Валерий Михайлов - Боратынский

Перейти на страницу:

Историю с запрещением «Европейца» обычно толкуют как трагедию в жизни Ивана Киреевского, пострадавшего от произвола и тирании императора. Однако русский философ Н. П. Ильин посчитал, что Николай I спас Киреевского. Не случись закрытия «Европейца», «<…> мы знали бы сегодня совсем другого Киреевского», скорее всего — второго Чаадаева. «Своё твёрдое слово сказал Николай I — и Киреевский был спасён им как „национальный мыслитель“», — пришёл к выводу Н. П. Ильин.

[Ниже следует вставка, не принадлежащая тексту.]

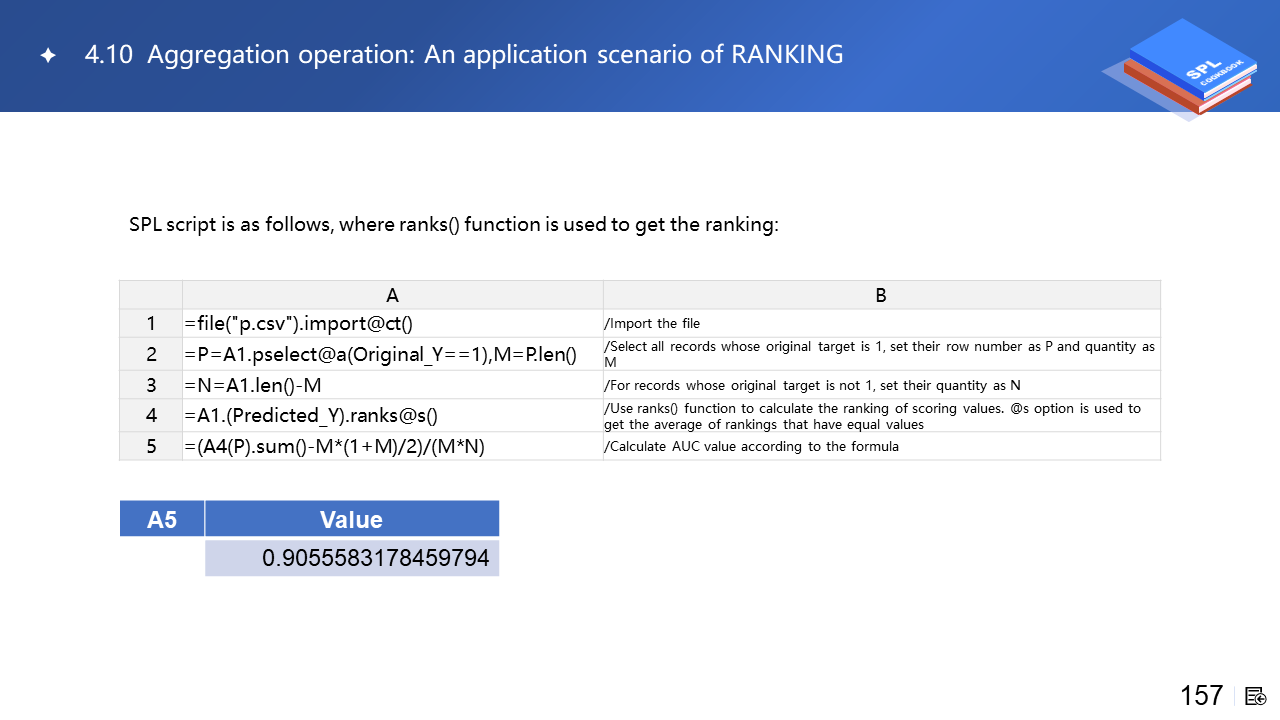Click row number 3 in the script grid
This screenshot has height=720, width=1280.
(x=151, y=385)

Действительно, в последующие годы из увлечённого западника Иван Васильевич превратился в убеждённого славянофила (о его духовном перерождении чуть позже).

Николай Калягин обращает внимание на то, что 1832 год — это не только год запрещения «Европейца»: «В 1832 году был опубликован ещё исторический акт, провозгласивший Православие, Самодержавие и Народность основами русского государственного строя. С этого акта только и начинается у нас разделение мыслящих людей на „западников“ и „славянофилов“, только и начинается история самостоятельной русской мысли <…>». Калягин перечисляет тех, кто справился со взыскательной и строгой — отеческой — любовью государя к своим детям: Пушкин и Гоголь, Боратынский и Киреевский, Лермонтов и Толстой, Достоевский и Аполлон Григорьев, Жуковский и Крылов, С. Аксаков и Даль, Тютчев и Вяземский и многие другие. (Были и те, кто не справился: погиб Полежаев, «сломался» Н. Полевой…)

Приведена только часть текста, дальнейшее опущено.